Work item | Where in the entries below does "computer" appear? Copy every line that has it.

Saved entries:

================================

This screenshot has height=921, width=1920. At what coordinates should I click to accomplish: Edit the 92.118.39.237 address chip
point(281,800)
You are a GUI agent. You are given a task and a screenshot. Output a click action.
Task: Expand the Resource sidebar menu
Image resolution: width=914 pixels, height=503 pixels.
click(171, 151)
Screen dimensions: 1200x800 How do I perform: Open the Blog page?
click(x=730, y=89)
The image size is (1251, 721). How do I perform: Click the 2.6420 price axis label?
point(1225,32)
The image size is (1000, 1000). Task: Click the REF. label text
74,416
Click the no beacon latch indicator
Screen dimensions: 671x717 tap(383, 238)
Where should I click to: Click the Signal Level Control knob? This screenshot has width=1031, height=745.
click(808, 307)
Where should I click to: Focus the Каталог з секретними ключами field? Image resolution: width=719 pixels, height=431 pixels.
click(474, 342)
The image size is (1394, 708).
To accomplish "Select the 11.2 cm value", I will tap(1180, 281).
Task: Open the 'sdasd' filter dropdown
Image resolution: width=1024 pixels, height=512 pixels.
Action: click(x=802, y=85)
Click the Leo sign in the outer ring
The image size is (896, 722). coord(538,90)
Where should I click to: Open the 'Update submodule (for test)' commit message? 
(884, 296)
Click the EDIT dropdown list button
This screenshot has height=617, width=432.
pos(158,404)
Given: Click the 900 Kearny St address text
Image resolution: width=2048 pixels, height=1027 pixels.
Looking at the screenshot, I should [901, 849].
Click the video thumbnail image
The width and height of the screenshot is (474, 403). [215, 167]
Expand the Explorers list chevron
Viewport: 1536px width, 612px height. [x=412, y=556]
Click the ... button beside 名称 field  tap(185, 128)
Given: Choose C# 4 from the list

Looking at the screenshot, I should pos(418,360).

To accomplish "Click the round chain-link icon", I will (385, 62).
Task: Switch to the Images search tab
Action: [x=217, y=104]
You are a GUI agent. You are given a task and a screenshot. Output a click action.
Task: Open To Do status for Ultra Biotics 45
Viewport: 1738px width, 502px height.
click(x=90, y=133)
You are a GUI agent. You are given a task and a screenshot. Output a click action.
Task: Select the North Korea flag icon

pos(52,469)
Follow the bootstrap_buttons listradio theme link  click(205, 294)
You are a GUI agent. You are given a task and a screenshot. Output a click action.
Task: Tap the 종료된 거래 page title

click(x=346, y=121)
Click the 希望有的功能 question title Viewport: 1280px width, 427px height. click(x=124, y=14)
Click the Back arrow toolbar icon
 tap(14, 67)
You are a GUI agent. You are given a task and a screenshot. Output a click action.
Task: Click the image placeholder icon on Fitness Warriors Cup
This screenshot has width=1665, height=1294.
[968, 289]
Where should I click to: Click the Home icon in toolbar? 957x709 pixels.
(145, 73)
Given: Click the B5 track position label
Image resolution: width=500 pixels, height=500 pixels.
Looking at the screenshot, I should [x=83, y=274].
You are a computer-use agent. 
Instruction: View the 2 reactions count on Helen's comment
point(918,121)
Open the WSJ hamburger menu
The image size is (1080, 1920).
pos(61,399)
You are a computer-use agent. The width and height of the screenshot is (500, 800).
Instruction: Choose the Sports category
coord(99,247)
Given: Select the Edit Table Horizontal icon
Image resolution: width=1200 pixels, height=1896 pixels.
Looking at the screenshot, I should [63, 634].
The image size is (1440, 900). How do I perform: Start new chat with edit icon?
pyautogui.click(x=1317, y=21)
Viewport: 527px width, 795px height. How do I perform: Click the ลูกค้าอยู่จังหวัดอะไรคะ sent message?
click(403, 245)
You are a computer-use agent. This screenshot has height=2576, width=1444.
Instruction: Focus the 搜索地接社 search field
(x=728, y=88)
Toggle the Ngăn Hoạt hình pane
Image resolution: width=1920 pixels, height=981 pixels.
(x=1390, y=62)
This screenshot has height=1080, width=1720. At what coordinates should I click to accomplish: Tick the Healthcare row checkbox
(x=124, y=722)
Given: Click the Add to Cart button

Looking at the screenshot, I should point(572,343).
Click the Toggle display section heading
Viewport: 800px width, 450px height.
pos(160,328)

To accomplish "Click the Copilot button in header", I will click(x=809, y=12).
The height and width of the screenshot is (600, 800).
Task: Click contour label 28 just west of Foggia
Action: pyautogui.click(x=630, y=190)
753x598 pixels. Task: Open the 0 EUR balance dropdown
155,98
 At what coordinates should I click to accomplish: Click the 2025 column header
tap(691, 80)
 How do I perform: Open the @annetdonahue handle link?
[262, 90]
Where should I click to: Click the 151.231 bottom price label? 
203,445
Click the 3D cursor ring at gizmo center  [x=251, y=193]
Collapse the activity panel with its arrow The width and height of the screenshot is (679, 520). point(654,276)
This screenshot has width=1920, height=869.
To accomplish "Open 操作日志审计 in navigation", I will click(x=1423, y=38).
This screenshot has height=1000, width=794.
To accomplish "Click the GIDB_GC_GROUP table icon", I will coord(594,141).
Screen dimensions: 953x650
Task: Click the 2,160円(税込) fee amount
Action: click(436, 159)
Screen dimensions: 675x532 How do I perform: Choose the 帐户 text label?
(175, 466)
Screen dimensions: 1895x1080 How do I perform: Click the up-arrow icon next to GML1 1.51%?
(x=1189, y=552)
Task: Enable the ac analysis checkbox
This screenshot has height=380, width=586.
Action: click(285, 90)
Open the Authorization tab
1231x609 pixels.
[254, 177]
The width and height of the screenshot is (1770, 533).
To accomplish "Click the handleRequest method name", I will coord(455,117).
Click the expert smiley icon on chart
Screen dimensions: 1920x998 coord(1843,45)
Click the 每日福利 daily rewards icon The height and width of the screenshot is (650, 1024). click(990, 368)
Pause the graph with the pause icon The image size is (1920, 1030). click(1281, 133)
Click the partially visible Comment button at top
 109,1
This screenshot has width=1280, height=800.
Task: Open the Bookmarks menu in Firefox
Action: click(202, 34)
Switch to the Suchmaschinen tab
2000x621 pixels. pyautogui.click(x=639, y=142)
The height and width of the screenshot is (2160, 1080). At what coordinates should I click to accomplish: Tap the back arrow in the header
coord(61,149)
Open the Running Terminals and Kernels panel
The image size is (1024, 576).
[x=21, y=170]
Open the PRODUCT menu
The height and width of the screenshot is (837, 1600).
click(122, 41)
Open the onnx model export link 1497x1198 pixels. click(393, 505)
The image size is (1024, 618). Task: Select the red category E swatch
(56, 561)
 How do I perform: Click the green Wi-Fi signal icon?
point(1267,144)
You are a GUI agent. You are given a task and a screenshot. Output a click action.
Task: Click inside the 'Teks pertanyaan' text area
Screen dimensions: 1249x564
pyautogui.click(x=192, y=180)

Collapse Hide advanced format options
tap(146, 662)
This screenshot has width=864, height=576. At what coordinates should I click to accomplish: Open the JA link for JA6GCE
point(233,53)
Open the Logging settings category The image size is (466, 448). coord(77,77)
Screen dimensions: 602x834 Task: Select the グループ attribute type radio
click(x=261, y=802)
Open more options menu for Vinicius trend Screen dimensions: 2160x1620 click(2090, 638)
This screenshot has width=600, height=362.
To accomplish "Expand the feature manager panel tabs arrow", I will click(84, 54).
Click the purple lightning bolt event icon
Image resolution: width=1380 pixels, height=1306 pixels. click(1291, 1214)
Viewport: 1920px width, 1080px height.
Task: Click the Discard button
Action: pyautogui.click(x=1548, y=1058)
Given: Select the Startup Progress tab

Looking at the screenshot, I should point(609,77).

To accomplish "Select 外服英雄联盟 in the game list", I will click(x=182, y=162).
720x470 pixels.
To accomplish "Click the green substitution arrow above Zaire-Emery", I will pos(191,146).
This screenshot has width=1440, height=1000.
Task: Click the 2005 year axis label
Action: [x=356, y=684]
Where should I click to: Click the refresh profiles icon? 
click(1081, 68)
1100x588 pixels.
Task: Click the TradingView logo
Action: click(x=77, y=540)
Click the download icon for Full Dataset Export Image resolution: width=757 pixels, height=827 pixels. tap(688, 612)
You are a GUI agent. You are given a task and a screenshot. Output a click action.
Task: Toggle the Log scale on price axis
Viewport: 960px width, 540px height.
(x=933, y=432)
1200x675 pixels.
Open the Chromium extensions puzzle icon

================================

Response area |
You are a computer-use agent. 
You are a computer-use agent. The width and height of the screenshot is (500, 800).
You are a computer-use agent. This screenshot has height=2576, width=1444.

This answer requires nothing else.